Gli italiani? Una banda di ladri Parola di Feltri

Ladruncoli, ladrùcci, ladri e ladroni. Non c'è popolo come l'italico che sappia sfoggiare con disinvoltura tutte le sfumature del furto

Gli italiani? Una banda di ladri Parola di Feltri

Ladruncoli, ladrùcci, ladri e ladroni. Non c'è popolo come l'italico che sappia sfoggiare con disinvoltura tutte le sfumature del furto, dalla corruzione all'evasione fino alla rapina in grande stile (per certe cose ci vuole classe, oltre che forti appoggi politici) come l'assalto alla diligenza delle grandi banche. La banda del buco di Mps insegna. L'Etruria è il nostro Far West. E i banditi mascherati sono tutti fuori.

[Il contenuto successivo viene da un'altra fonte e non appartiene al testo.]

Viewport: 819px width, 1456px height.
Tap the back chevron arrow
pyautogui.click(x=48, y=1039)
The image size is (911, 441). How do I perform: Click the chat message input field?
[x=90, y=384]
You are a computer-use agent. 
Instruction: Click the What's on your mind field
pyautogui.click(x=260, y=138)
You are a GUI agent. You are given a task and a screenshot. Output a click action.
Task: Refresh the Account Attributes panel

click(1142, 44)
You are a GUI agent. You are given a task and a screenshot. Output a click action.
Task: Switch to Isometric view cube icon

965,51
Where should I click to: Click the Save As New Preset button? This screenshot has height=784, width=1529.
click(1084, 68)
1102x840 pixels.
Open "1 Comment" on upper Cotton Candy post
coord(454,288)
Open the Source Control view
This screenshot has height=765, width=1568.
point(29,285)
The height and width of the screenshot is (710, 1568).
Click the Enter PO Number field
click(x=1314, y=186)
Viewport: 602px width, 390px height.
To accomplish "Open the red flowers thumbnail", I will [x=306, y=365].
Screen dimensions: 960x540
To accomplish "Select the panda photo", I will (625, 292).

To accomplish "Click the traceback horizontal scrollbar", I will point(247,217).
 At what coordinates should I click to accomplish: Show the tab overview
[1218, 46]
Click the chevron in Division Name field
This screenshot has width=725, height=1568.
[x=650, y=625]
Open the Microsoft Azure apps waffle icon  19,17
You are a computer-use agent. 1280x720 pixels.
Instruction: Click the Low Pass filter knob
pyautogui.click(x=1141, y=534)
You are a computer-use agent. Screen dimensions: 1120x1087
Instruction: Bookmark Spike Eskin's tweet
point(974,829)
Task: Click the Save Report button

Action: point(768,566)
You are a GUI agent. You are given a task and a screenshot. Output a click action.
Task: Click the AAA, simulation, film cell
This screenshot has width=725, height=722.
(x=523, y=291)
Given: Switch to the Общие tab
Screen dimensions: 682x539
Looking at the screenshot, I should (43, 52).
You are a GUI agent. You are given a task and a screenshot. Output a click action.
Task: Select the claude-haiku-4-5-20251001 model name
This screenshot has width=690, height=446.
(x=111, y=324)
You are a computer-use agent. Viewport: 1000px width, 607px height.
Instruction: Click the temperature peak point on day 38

Il problema è che siamo ladri dentro, noi italiani. Mediterranei per geografia, levantini per civiltà, traditori per natura, evasori per tradizione, abbiamo affinato nei millenni, dall'antica Roma a Mafia Capitale, l'arte eccelsa del latrocinio. Declinata in: bustarelle, tangenti, estorsione, pizzo, malversazione, finanziamenti illeciti... La storia delle ruberie italiche è, al di là dei giochi di parole, ricchissima. Il bello è che i protagonisti (volgarmente: banditi) amano sentirsi furbi. Ecco perché la cosa migliore - anche eticamente - è chiamarli col loro nome. Come fa Vittorio Feltri in un devastante pamphlet che ripercorre la recente storia patria, fra aneddoti irresistibili e dati inoppugnabili, alla luce della maggiore abilità nazionale, ossia rubare: Chiamiamoli ladri, sottotitolo «L'esercito dei corrotti» (Mondadori, pagg. 102, euro 17).

Spiace dirlo, ma l'italiano - sia il cittadino comune che si fa raccomandare dal cognato per saltare la lista di attesa in ospedale, sia il politico che prende la stecca per la concessione edilizia - è un campione di disonestà. Feltri non perdona. Da vecchio cronista (non offenderti, direttore) mette in fila cifre, statistiche, notizie. Impossibile dargli torno. Tra i 28 Stati della Ue come onestà siamo penultimi. Ci supera solo la Bulgaria. E nella classifica di Trasparency International, quanto a corruzione ce la giochiamo con Capo Verde, Ruanda e Ghana. Nello specifico: ben 2 milioni di italiani hanno pagato bustarelle per ricevere favori in ambito sanitario e 10 milioni hanno effettuato visite mediche specialistiche in nero. Non vi basta? Dall'ultimo report della Guardia di Finanza (ma anche molti finanzieri rubano...) un terzo (!) degli appalti pubblici sono viziati dall'illegalità. Bettino Craxi, quando disse che il latrocinio era un male comune, colse nel segno. E a sentire Piercamillo Davigo le cose, dopo Mani Pulite, sono solo peggiorate. Prima si rubava per il partito, e un po' per sé. Oggi per se stessi e, quel che resta, per l'amante (tra i vari capitoli, consigliamo l'attenta lettura di «Storia del furto all'italiana»).

Non se ne esce. Feltri non vuole fare la morale a nessuno. Né pretende di cambiare il Dna degli italiani («Siamo unificati più dalla medesima cultura del furto amministrativo e della tolleranza verso di esso, che dalla lingua», e i pochi onesti che si distinguono passano di solito per fessi). Dice solo che un buon punto di partenza è evitare di addolcire la pillola parlando di «corrotti» e «corruttori», termini che non scandalizzano più. E tornare a gridare: «Ladri!». Essere meno tolleranti con noi stessi, può essere un inizio. E lasciamo in pace lo Stato. Non ha alcun diritto per insegnare la moralità.

Fatti i conti di tasse, imposte e gabelle, il primo a rubare, è lui.